Technology details and benchmarks
Sherpa.ai’s platform supports both traditional machine learning models and large language models, which are notoriously data-hungry. The company claims it can train a transformer with billions of parameters across hundreds of clients without any data leaving the client’s secure environment. In one benchmark, the accuracy of a federated model trained across 50 simulated hospitals was within 2% of a centrally trained oracle, while requiring only 1% of the data movement. This is achieved through advanced compression techniques and adaptive aggregation algorithms.
The platform also includes a dashboard for monitoring data usage and model performance. Clients can see which local contributions are improving the global model without revealing each client’s data. This transparency builds trust among participants who may be competitors in other domains.
Security is a multi-layered priority. Sherpa.ai employs end-to-end encryption for all communications, and each client node runs in an isolated container that self-destructs if tampered with. The company has undergone external security audits by firms like NCC Group and holds ISO 27001 certification for its infrastructure.
Challenges and limitations
Despite its promise, federated learning is not a silver bullet. It can be vulnerable to malicious clients that poison the model by sending corrupted updates. Sherpa.ai mitigates this through anomaly detection and redundant validation across trusted nodes. Another issue is non-IID data distributions—when each client’s data looks very different, averaging updates can harm performance. Sherpa.ai’s researchers have developed personalized federated learning algorithms that assign different weights to each client’s contribution, adapting the global model to local nuances.
Scalability also poses challenges. Coordinating thousands of clients requires robust orchestration and fault tolerance. Sherpa.ai’s architecture uses a tiered approach where regional aggregators combine updates before sending them to a global server, reducing communication bottlenecks. The company has stress-tested the system with up to 10,000 simulated nodes in a distributed cloud environment.

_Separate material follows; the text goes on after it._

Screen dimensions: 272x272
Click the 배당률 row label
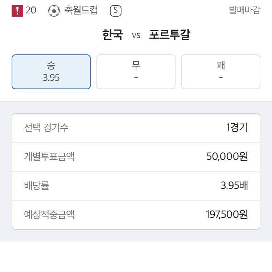click(37, 186)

The regulatory landscape is still evolving. Some jurisdictions require that aggregate models be auditable for bias or errors. Sherpa.ai provides explainability tools that allow regulators to inspect the model’s decisions without exposing individual training data. This is achieved through techniques like feature attribution and counterfactual explanations computed at the local level.
Future roadmap
With the $18 million, Sherpa.ai plans to expand its team, particularly in engineering and sales, and to deepen partnerships in North America. The company is also exploring verticals like defense and energy, where data sensitivity is paramount. Founder Uribe-Etxebarria has hinted at a project with the European Space Agency to train models on satellite imagery while keeping the raw data on the ground.

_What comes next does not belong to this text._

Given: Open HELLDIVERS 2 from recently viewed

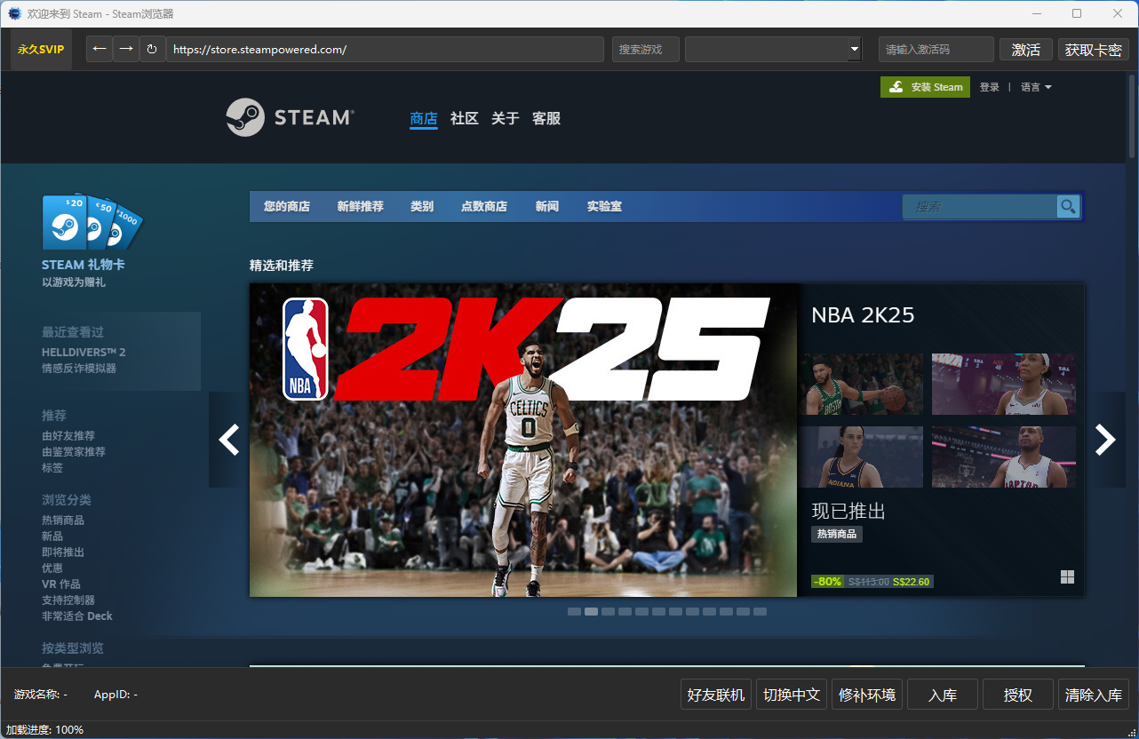Looking at the screenshot, I should (x=84, y=353).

As governments write ever stricter rules on where data can live, the firm that can train a model without ever touching the data has an easy story to tell. Sherpa.ai is betting $18 million that the story sells. The coming years will test whether the technology can scale to meet the demands of enterprise AI while maintaining the privacy guarantees that are its core value proposition. If successful, Sherpa.ai could become a standard infrastructure for regulated industries, making data-sovereign AI not just a buzzword but a practical reality.